Perhaps the physicist Fritjof Capra's representative definition of a social paradigm is appropriate when considering the requirements for space projects in the United States in the aftermath of the Apollo Moon landings. While Apollo was seen as an enormous success from a geopolitical and technological standpoint, NASA had to contend with a new set of domestic political realities for its projects thereafter, and a radical alteration had taken place in what Capra described as the "constellation of concepts, values, perceptions and practices shared by a community, which forms a particular vision of reality that is the basis of the way the community organizes itself." International cooperative projects helped NASA cope with that changing social paradigm.
Impediments to International Cooperation in Space
At the same time that critical objectives at both the national and agency levels might be achieved through cooperative space projects both individually and collectively, there were genuine and not inconsiderable impediments to undertaking international programs. The most important was that NASA would lose some of its authority to execute the cooperative program as it saw fit. Throughout its history the space agency had never been very willing to deal with partners, either domestic or international, as equals. It tended to see them more as hindrance than help, especially when they might get in the way of the "critical path" toward any technological goal. R. Buckminster Fuller in his 1982 book Critical Path discussed the evolution of technology involving project scheduling and resource allocation. Assigning an essentially equal-partnership responsibility for the development of some critical system or instrument meant giving up the power to make changes, dictate solutions, and control schedules and other factors. Partnership, furthermore, was not a synonym for contractor management—something agency leaders understood very well—and NASA was not very accepting of full partners unless they were essentially silent or at least deferential. Such an attitude mitigated against significant international cooperation in space efforts, and difficulties arose whenever any project was undertaken.
In addition to this concern, some technologists at NASA, but even more so at the U.S. Department of State, expressed fears that bringing foreign nations into any significant space project really meant giving those nations technical knowledge that only the United States held. Only a few nations were spacefaring at all, and only a subset of those had launch capabilities. Many American leaders voiced reservations about the advisability of ending technological monopolies. The prevention of technology transfer in the international arena was an especially important issue to be considered.

◆ ◆ ◆ ◆

Resume the passage on NASA and international cooperation in space right after its last sentence. The lines after this passage come from a separate source.

■ SOURCE MATERIAL
◆ ◆ ◆ ◆

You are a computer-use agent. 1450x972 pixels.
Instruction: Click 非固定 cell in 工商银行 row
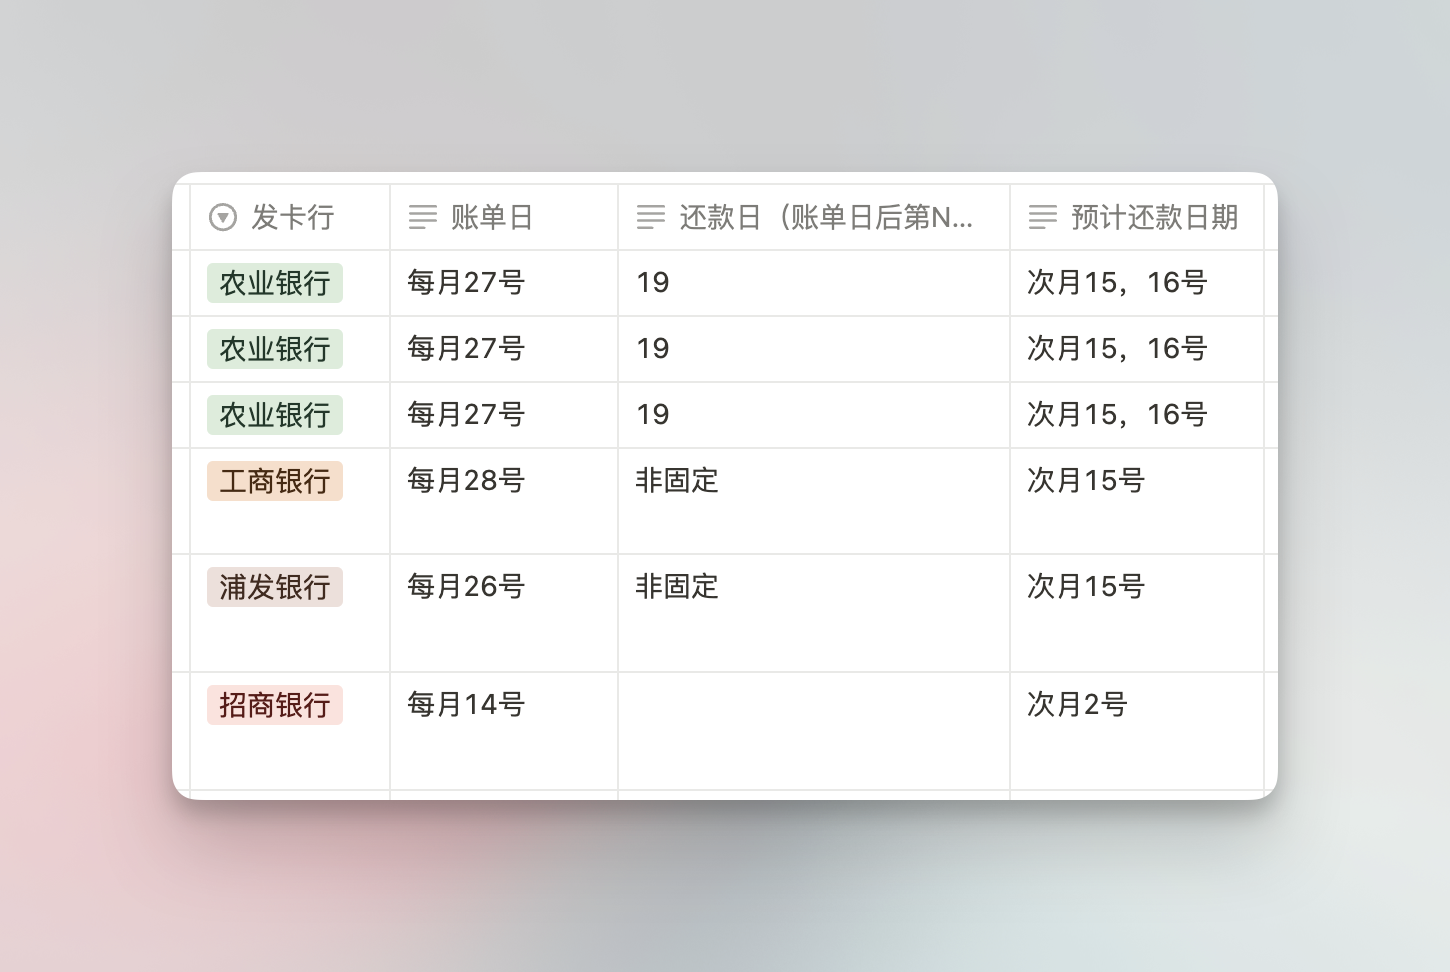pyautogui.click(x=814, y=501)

◆ ◆ ◆ ◆

■ EXPECTED OUTPUT
NASA officials understood that European space leaders were aware of these issues and that the latter understandably took a guarded approach toward dealing with American overtures in space. They also believed that this watch-and-wait attitude was not solely due to the United States, although it may have been the deciding factor, but also related to the unique difficulties of European space activities. Senior NASA officials were also convinced that the history of European involvement in space had been marked by difficulties in obtaining long-term commitments to specific programs in which participating nations had a reasonable part. And long-term, highly focused projects required centralized management capable of enforcing order on a diverse set of interests. Americans recognized that NASA had its own difficulties on this score, but with national and language barriers added in, the demands were daunting. Finally, the costs of involvement in such endeavors with the United States were not inconsiderable. The financial, organizational, and political issues of European space activity had long been understood by leaders in the field, but they had not been fully resolved. Unfortunately, NASA's efforts have long been insufficient to fully resolve them.
The Record of International Cooperation in Space
From its inception in 1958 to 2000, NASA concluded nearly 2,000 cooperative agreements with other nations for the conduct of international space projects. While most of these were bilateral in focus—such as the very first, which led to the Alouette mission with Canada in 1962—some, and increasingly so, have been multinational efforts. These agreements resulted in 139 cooperative science projects with European nations between 1962 and 1997: 29 in the earth sciences, 23 in microgravity and life sciences, and 87 in space sciences.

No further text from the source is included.